1.Haematochezia and Higher Glasgow-Blatchford Score are Predictive Factors for Higher Red Blood Cells Transfusion Units in a Hospital-based Retrospective Study
Mohd Faeiz Yusop ; Mastura Mohd Sopian ; Anita Bhagawi ; Sharifah Azdiana Tuan Din ; Hasmah Hussin
Malaysian Journal of Medicine and Health Sciences 2021;17(No.4):109-115
Introduction: The association between clinical characteristics and endoscopic profile of acute non-variceal upper
gastrointestinal bleeding (NVUGIB) patients with red blood cell (RBC) transfusion has not been well explored in
Malaysia. Therefore, a retrospective study was performed using a five-years database to analyse the factors clinically
and endoscopically for RBC transfusion. Methods: All adult NVUGIB patients who received RBC transfusion within
the study period of 2012-2017 in Putrajaya Hospital were enrolled. There were 180 patients selected by systematic
random sampling. Our composed clinical data include demography, risk factor, aetiology, presenting symptoms,
Glasgow-Blatchford Score (GBS), endoscopic findings according to Forrest Classification and number unit of RBC
transfusion. These data were analysed using Mann-Whitney U-Test, Pearson Correlation and Multiple Linear Regression
(MLR). Results: Total 180 patients, the mean age was 63.9 (SD 11.6). Their presenting symptoms were melaena
(62.8%), haematemesis (38.3%), and haematochezia (10.6%), with the cause of bleeding was gastric erosion
(65.6%), duodenitis/duodenal ulcer (26.1%), and oesophagitis (7.8%).
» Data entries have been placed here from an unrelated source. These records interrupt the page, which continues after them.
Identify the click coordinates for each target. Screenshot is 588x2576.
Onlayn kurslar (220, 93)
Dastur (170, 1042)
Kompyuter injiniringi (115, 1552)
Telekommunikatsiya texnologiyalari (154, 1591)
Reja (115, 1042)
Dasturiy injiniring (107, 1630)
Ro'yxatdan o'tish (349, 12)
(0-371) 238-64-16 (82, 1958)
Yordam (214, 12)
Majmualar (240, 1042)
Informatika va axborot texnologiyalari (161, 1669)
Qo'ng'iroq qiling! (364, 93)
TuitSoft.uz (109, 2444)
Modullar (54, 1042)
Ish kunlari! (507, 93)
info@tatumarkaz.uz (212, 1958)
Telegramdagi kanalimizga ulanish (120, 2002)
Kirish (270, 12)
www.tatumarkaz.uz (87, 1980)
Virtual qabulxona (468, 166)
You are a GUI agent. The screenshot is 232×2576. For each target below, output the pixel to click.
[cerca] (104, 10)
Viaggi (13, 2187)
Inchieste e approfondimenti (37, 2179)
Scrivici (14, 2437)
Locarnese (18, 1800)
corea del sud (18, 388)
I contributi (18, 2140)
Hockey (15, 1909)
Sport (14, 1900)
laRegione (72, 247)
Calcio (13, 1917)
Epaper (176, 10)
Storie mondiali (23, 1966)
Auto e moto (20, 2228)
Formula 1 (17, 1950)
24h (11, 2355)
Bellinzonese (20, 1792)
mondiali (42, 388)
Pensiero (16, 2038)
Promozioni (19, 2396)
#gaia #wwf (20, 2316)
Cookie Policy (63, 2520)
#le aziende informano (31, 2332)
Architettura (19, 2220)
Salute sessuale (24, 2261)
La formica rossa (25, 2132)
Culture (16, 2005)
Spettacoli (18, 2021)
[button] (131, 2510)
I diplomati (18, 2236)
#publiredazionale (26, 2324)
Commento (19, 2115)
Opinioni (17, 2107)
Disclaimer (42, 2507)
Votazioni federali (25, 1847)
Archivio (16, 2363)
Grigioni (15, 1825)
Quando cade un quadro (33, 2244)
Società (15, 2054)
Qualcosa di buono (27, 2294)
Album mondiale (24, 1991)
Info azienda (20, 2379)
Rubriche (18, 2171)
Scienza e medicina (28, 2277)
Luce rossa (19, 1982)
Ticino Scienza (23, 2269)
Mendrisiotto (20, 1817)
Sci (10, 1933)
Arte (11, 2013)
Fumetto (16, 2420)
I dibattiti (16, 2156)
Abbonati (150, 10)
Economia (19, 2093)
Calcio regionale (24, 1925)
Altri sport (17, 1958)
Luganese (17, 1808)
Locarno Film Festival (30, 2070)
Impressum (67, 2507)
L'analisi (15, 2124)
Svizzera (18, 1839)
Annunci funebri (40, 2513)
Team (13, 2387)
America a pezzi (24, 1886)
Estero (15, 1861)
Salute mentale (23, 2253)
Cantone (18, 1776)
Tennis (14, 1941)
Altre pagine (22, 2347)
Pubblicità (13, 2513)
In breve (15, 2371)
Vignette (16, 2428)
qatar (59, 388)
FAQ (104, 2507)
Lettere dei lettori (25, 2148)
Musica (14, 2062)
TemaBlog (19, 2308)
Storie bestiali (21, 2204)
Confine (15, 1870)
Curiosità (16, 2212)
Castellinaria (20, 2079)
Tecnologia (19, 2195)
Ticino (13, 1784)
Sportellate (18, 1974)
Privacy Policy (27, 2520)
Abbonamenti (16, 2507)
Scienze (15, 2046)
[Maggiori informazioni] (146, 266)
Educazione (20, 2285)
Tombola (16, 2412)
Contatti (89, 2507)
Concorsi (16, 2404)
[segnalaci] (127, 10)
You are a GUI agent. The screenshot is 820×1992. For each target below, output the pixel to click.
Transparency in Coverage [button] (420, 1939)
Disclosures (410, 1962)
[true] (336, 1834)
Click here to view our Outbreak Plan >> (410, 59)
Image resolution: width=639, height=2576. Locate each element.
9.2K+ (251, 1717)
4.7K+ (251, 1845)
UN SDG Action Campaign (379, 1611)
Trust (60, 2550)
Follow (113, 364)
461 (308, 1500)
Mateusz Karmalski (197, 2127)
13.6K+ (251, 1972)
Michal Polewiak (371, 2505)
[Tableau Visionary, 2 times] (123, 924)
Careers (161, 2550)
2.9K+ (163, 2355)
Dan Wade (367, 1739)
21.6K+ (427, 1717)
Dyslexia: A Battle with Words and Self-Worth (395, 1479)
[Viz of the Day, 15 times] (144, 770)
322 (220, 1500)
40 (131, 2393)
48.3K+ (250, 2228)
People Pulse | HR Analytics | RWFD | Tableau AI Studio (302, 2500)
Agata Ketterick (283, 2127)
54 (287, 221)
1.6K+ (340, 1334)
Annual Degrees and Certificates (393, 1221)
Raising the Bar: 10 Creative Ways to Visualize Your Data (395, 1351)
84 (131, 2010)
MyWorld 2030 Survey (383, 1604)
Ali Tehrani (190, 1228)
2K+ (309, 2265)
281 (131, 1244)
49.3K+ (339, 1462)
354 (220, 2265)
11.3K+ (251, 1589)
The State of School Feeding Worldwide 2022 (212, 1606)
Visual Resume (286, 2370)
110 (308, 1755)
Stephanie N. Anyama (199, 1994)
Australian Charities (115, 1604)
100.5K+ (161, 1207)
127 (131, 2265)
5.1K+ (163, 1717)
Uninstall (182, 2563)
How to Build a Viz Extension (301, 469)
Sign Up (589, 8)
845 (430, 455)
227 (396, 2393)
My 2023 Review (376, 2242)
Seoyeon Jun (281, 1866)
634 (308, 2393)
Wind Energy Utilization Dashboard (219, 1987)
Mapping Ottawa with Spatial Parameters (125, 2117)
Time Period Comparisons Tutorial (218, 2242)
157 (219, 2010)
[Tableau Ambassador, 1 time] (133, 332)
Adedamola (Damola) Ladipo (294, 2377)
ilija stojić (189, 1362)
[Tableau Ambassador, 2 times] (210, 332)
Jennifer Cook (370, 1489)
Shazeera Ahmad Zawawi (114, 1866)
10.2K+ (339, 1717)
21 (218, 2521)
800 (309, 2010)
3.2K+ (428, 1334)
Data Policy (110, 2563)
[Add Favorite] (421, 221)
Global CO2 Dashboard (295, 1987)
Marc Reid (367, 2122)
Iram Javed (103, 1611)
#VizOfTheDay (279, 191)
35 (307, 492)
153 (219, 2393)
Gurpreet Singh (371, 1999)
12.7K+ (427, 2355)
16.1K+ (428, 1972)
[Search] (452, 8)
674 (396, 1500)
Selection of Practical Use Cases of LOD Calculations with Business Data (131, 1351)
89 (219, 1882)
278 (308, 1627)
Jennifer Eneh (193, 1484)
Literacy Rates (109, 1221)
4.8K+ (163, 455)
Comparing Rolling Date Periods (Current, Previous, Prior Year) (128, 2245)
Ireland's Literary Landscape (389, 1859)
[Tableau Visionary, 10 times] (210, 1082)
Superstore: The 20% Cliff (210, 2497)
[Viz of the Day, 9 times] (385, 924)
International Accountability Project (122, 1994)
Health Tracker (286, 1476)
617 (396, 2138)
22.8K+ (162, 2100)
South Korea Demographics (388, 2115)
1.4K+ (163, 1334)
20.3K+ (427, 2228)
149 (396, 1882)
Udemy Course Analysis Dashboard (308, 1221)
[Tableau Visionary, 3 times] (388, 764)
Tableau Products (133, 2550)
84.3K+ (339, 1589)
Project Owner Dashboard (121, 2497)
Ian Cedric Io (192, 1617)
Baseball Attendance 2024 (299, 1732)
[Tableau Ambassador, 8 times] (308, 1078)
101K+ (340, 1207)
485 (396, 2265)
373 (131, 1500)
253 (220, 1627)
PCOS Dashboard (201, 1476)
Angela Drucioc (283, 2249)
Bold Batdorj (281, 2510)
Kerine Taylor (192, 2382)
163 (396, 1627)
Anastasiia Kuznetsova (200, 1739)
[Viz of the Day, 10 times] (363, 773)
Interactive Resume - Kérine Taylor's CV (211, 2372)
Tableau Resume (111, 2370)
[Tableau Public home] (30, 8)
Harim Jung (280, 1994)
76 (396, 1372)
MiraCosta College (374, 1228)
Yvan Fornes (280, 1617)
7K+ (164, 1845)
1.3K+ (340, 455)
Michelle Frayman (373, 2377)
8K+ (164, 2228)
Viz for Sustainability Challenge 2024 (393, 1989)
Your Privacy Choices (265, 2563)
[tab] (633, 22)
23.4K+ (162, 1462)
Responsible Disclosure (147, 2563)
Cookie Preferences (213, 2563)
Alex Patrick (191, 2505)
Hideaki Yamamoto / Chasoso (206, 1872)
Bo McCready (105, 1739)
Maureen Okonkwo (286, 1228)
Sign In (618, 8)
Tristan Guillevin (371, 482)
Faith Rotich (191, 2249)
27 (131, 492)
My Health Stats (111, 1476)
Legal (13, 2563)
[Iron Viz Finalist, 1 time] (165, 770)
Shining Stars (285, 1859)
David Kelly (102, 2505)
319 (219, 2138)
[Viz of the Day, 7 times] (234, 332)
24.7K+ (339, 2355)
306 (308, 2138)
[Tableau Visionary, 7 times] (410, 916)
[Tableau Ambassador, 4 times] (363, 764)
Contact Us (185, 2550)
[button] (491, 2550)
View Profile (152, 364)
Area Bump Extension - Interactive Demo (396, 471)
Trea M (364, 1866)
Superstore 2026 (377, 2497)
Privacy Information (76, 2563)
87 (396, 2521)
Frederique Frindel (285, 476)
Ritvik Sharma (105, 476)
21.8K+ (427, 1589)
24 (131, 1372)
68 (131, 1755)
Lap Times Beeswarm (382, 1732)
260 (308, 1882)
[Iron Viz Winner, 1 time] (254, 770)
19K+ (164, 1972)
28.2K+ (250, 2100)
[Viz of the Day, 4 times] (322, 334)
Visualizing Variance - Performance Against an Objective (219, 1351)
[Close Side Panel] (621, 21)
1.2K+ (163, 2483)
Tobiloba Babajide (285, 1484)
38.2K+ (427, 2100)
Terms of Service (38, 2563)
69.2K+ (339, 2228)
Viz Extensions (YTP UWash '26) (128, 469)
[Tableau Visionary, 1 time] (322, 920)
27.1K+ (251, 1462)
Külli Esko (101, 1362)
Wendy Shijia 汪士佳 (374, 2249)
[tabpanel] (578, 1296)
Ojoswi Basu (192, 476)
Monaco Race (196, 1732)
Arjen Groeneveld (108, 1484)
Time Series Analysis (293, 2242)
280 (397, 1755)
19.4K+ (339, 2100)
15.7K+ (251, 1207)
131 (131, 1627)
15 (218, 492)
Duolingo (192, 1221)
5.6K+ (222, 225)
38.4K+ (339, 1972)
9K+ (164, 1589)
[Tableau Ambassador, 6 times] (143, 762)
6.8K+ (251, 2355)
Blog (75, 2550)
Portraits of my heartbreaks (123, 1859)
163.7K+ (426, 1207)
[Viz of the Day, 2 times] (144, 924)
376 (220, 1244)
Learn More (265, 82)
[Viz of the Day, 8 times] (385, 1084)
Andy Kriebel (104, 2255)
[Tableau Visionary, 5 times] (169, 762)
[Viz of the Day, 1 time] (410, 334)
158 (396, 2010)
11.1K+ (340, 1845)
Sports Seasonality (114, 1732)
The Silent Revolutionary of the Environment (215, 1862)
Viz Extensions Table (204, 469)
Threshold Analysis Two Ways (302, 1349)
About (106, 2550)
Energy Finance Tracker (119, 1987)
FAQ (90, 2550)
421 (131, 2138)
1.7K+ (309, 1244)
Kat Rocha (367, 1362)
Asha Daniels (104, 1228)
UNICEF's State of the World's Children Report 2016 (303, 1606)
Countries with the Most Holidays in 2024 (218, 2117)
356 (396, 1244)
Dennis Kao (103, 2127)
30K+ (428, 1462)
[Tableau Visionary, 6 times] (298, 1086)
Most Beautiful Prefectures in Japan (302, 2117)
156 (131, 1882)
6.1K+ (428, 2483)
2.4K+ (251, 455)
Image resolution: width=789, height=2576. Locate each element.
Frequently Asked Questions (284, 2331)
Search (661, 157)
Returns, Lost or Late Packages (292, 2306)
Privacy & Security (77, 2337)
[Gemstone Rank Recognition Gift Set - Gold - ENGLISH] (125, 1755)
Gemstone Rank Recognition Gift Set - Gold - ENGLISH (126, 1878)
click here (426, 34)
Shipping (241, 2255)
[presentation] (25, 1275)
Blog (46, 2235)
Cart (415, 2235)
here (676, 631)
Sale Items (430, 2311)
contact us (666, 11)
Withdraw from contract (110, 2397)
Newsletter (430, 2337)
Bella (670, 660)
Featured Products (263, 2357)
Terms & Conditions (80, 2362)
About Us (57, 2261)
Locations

The mean GBS score was 10.7, and the number
of RBC transfusion unit was 2.8. The Forrest Classification showed Forrest III (36.1%), Forrest IIc (22.8%), Forrest
IIb and Ib (14.4%) respectively. Pearson’s Correlation showed a strong correlation between GBS and unit of RBC
transfusion (r = 0.922, p-value <0.001). MLR analysis revealed haematochezia (p = 0.022) and higher GBS (p <0.001)
were independent factors associated with a higher number of RBC transfusion unit. Conclusion: Haematochezia and
higher GBS score were two predictive factors for a higher RBC transfusion unit in NVUGIB patients.